Satisfactions at Work: I know of people who do this exercise every day/week: they ask themselves if they are successful at work or not. What matters to them is the quality of relationships with peers/seniors/subordinates. Equally important is self-development and learning. May be, chopping them down on paper and taking actions is a best practice. It is also important to know what your goals are and plans to achieve those goals (vision and mission).
Family Time: How much time in a day is ideal for family? We cannot have a perfect answer here. Every moment and every emotion with family is unique and worth treasuring. I feel one must have at least one meal a day together with every member in family. Each family member needs and deserves his/her time in our lives. But, in my opinion, I would prioritize in the following order: parents (self + in-laws), spouse, kids, and siblings. How do we spend quality time with them? I can offer few quick tips here
- Parents: Take them for an outing, just lie in their lap, and be responsible for their medication. If you are away, talk to them “everyday”. If they are retired/sick – they seek more time from you. The least we can do is watch TV with them.

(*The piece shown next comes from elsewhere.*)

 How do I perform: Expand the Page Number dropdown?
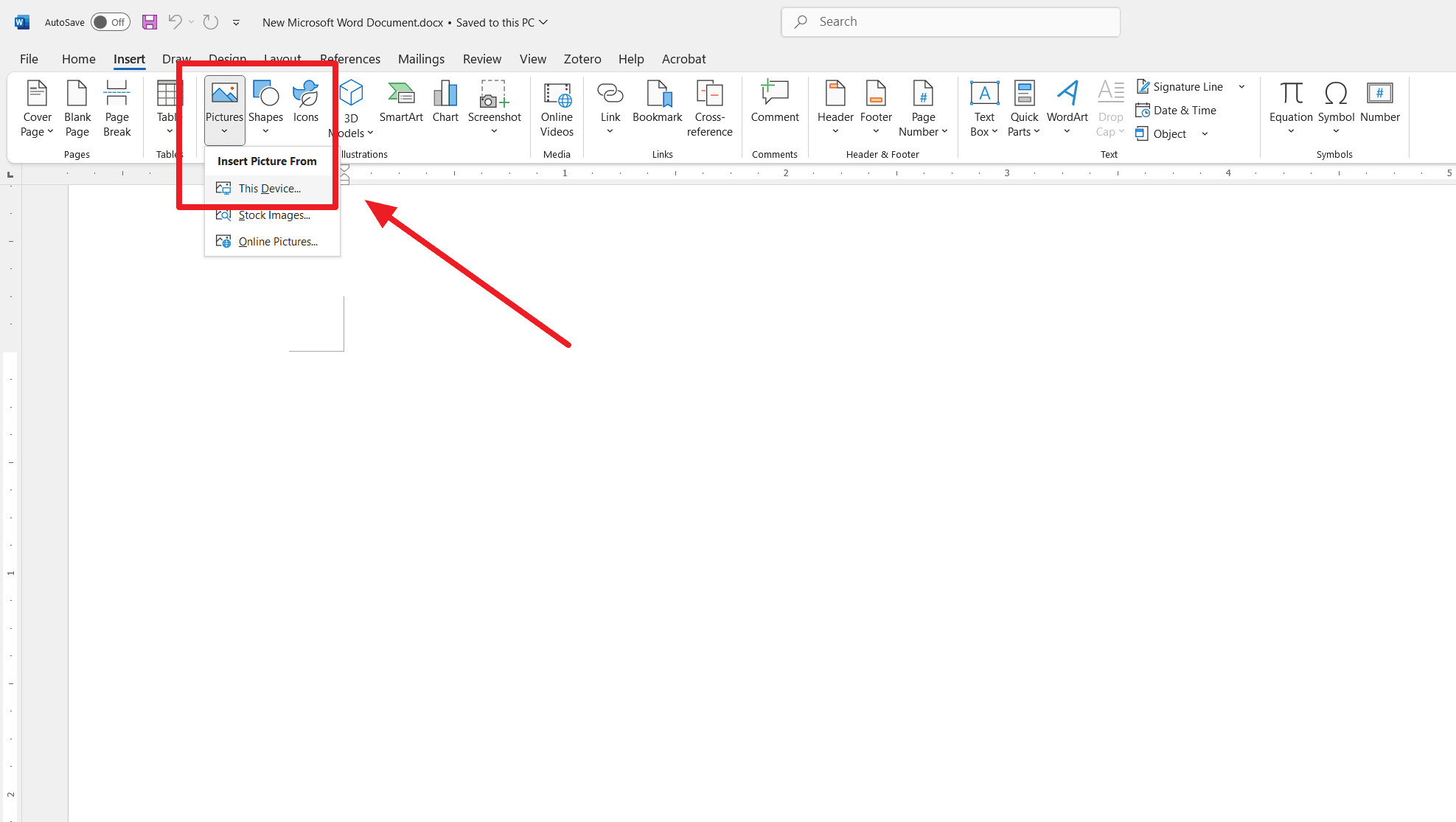(x=922, y=108)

- Spouse: Do anything you can think of that is romantic, involve him/her in your decisions (however small or big), few small chits/notes to show your love, read old cards and letters. Give unexpected shocks (including coming home early or taking a weekday off)

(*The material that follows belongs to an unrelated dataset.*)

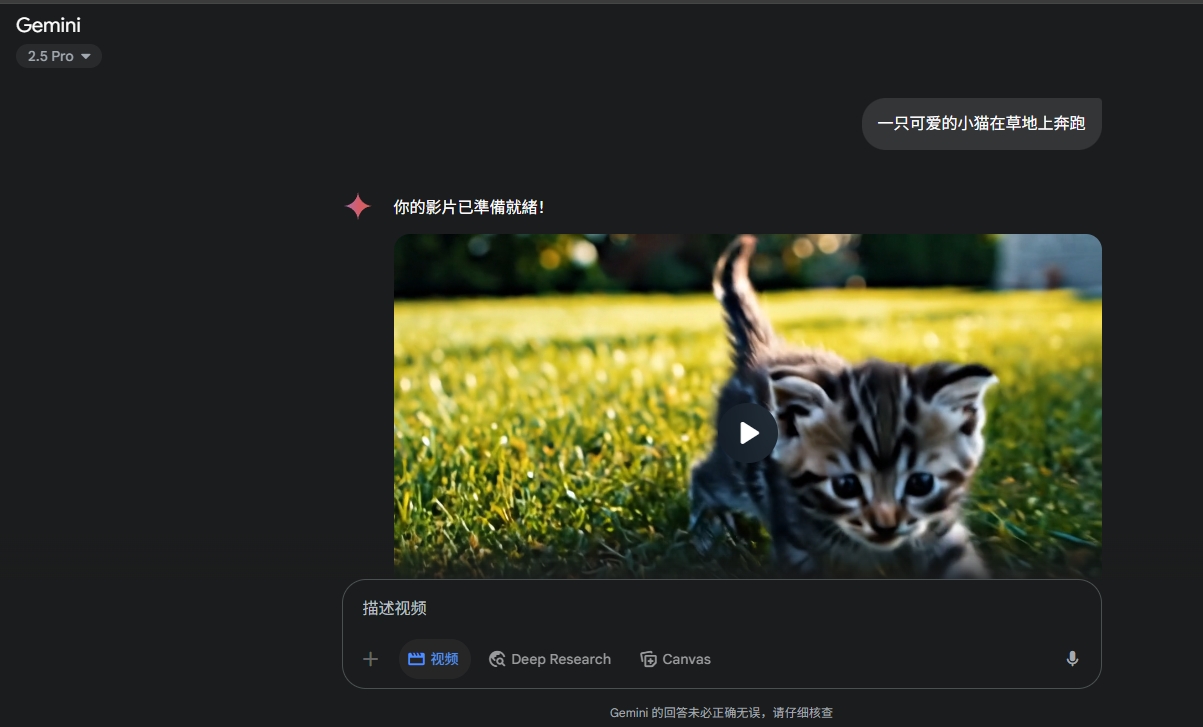The width and height of the screenshot is (1203, 727).
Task: Click the response text 你的影片已準備就緒
Action: 468,207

- Kids: Play with them (games will change with their age, and you can enjoy a second childhood), help with their homework, keep them informed about family and teach them family values. Never miss their annual/sports day, parent-teacher meetings and result day. Watch cartoon with them and feel the relaxation in your mind. Missing on their childhood is simply worse than missing few timely promotions in your corporate career.
- Siblings: Once in a period, play those games which you all played as children. Take their advice when you feel lost. Help them – even financially. One of my friends father ensures a holiday with his siblings every year – and each one of them really looks forth to the next year.

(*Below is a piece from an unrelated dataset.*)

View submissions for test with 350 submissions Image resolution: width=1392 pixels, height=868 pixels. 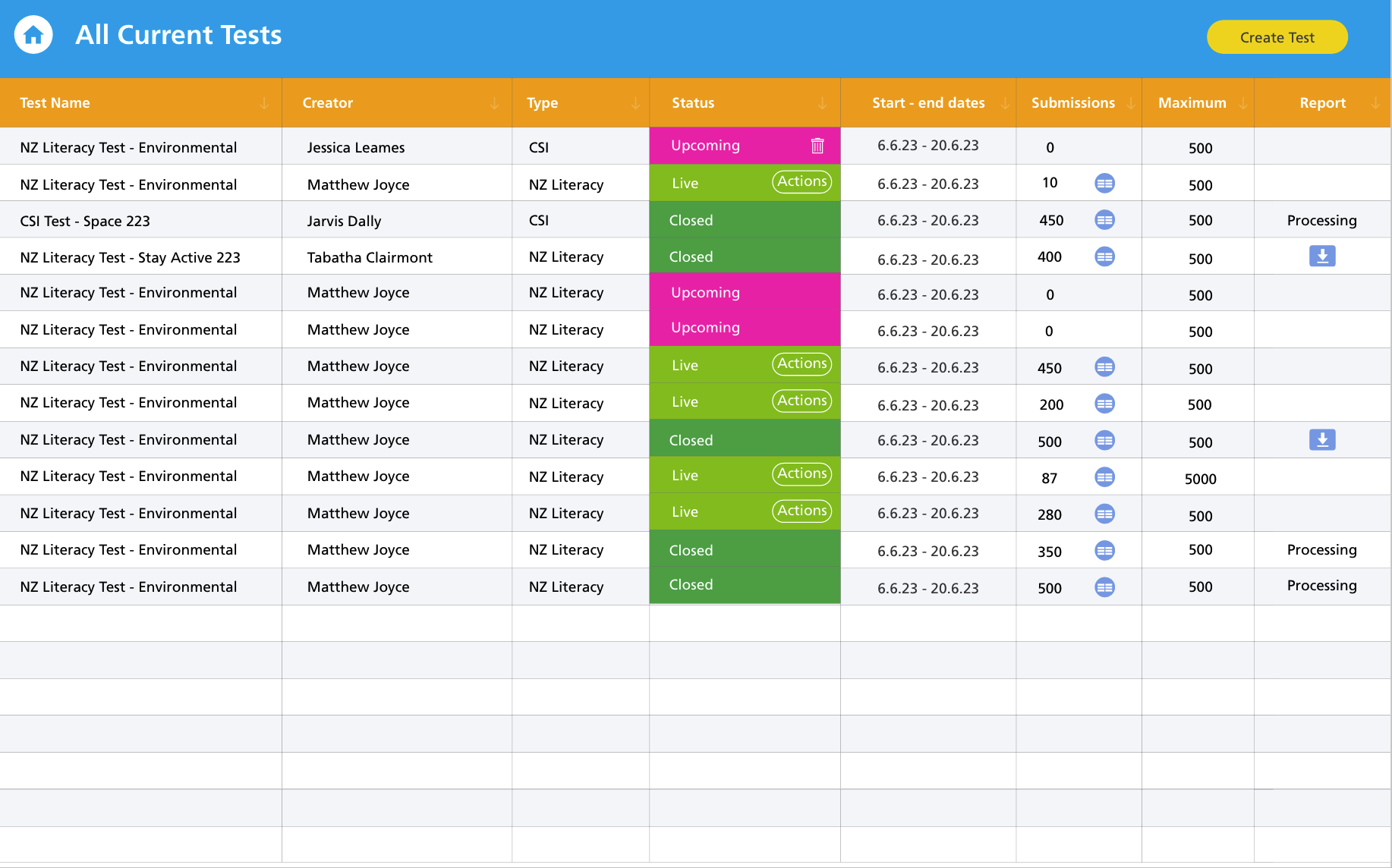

Friends: Don’t you smile when you see a scrap from your old pal? Even a small unexpected “hello” can do wonders and nothing special is required here. It’s okay if you miss their dates (birthday, anniversary) but it’s unacceptable if you don’t respond back to the call you missed/ignored/promised to call back. Share some text messages when you thought of them while reading it. Let them know that they are important. Take out time to read old letters/cards/emails/sms and share with them once again (I find this a very useful way to keep my friendships afresh). I am a firm believer in remaining in touch with our teachers and professors. When we share our success with them, it’s another source of motivation for us to reach newer heights. We should let them know that their lessons and efforts have helped us reach where we are. Like our parents, they simply have a right on us and it’s our delightful duty to oblige here.
Interests/Hobbies: Perhaps you are unhappy because you do what everyone above asks you to do. You feel that you are grown-up and/or do not have time for your interests. If you really want to see an immediate change in your mood, spend 10-15 daily on any of your lost interests. I totally disagree with the concept that interests change with time. I feel, activities we are interested in as a child/student must never be stopped – else we stop enjoying our lives. We can surely develop new interests over time (for example, today I might say I like reading research reports, but that doesn’t mean I can survive without spending time listening to music or cooking). Most of us sit online for at least 2-3 hours in a day; many of our favorite activities are available on the web. My brother (father of two and totally into business) still ensures playing cricket whichever Sunday he can. Most of my colleagues use their commuting time reading works of their favorite authors or just self-help material.
Where am I? One must talk to himself or write a diary. This is easy – if you walk/exercise, utilize that time in thinking the next course of action. Try to analyze what you still need to work-on. Take steps. These can be either for your professional life or family life or just for you. If you did some self-help assignments, it might be worth re-visiting them and re-evaluating them, may be re-taking them as well. If I may suggest, it’s always fun and helpful to go through few psychometric tests to know what we are and how are we developing.
Today, if I don’t start paying attention to these small things, I will really regret when I am alone (for whatever reason). I won’t have impressive and interesting stories to talk about or feel proud of. And so it matters to have a balance in my work and personal life.